Wednesday, September 12th, 2007

Founder’s Syndrome. We all have heard about it and we know it when we see it, but what exactly is it? Well, let me describe a few of the symptoms of this all-too-common malady.

First, Founder’s Syndrome sufferers are not limited to founders. Any long-time successful leader is susceptible. By long-time, I mean someone who has been there so long that no one can remember the person before him or her, if there was one. As one of my kids said the other day: “Dad you’re so old, when you were in school they didn’t even have history!”

Regardless of the person’s tenure, they are seen as THE LEADER. Not the recent leader or the new leader or the latest leader, just THE LEADER. It is also essential that the person suffering from Founder’s Syndrome (the founder) be largely successful in their job. Success conveys power, which is essential to the condition. Describing someone as a long-time failed leader may sound like an oxymoron, but it is likely that such a person would not have much power or influence, which should inoculate him or her against the condition.

The next consideration is the founder’s self-view. The person with Founder’s Syndrome usually does not see much difference between him- or herself and the organization; it all kind of blurs. “What is good for me must be good for the organization” — is the mindset. This leads to a mixing of personal and professional motivations, and sometimes to improprieties

The next symptom is inflexibility. “If we have always done things a certain way, I don’t really want to hear about a better way. It doesn’t matter if it is better, it is just different so I don’t want to hear it.”

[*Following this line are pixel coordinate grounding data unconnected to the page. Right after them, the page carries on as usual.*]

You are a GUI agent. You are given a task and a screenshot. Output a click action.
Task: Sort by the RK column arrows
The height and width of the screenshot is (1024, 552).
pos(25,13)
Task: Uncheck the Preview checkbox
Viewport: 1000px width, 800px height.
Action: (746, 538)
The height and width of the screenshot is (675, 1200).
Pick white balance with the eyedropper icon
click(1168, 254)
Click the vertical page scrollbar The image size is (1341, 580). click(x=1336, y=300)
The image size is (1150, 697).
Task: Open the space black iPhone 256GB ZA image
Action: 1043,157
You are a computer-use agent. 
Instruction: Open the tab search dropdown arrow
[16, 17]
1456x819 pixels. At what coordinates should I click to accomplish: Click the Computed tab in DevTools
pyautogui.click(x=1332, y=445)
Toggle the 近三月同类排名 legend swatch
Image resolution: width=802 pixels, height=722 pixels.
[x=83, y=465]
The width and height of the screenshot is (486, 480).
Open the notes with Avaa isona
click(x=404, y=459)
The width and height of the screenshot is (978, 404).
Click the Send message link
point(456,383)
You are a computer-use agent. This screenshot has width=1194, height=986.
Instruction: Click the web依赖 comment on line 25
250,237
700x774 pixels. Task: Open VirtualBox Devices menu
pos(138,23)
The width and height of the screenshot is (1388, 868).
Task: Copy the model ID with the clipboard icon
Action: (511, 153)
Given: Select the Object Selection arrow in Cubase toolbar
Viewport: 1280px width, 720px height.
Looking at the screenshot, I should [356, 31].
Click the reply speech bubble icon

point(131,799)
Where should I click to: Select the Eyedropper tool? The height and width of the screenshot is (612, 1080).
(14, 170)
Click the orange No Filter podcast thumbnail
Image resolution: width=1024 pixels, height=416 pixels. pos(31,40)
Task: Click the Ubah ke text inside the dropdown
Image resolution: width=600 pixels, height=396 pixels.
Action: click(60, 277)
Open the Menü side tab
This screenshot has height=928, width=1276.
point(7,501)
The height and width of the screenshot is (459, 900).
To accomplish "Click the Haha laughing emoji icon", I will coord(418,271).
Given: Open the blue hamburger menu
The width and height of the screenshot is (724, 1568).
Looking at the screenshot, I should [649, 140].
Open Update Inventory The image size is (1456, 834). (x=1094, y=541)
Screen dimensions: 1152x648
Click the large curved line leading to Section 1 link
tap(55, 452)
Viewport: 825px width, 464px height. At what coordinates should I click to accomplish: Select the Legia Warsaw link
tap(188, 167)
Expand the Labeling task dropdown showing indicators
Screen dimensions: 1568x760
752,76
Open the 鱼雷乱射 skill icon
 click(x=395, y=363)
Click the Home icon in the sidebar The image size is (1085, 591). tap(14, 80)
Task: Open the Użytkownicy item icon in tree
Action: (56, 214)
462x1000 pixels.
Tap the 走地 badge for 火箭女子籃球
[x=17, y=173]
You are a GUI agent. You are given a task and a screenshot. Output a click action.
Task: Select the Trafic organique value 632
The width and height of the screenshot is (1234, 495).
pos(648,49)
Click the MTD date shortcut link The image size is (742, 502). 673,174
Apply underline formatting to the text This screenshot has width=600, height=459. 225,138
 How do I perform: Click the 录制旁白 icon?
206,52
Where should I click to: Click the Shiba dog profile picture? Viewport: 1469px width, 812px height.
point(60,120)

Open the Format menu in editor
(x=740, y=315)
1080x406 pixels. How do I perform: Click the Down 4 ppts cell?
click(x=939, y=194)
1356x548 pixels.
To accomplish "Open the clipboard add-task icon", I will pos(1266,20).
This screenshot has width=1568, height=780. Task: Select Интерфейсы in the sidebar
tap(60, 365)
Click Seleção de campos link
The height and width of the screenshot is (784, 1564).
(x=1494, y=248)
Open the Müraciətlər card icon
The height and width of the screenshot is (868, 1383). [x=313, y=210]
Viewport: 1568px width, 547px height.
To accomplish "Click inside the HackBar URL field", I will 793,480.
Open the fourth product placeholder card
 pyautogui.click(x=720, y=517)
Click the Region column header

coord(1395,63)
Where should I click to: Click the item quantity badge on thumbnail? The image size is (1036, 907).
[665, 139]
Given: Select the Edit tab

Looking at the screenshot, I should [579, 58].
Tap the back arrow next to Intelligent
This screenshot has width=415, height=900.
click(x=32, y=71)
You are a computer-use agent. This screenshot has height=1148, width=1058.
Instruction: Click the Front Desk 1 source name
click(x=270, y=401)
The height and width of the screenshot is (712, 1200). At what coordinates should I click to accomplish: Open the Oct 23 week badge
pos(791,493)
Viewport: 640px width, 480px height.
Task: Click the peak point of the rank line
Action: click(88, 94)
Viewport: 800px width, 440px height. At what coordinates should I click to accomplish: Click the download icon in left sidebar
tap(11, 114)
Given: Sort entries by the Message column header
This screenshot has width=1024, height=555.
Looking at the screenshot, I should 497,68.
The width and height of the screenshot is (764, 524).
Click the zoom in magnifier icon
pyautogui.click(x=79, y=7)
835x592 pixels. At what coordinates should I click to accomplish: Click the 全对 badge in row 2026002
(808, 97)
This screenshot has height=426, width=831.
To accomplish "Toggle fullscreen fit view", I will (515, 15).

Founders with the condition usually have surrounded themselves with board members who are friends or sycophants. Over time, filling a board with such “friendlies” makes for a sinecure. It is very hard for an upstart movement to challenge, let alone oust, an incumbent who is surrounded by a lap dog board (no offense Cody). Anyone speaking up is usually ostracized, fired, or made miserable enough to leave.

The result of such a situation is usually less than optimal functioning on many levels, although the founder’s long term relationships may keep the money coming in. Negative results include high staff turnover, difficulty recruiting independent-minded board members, and a general level of misery in the organization’s offices.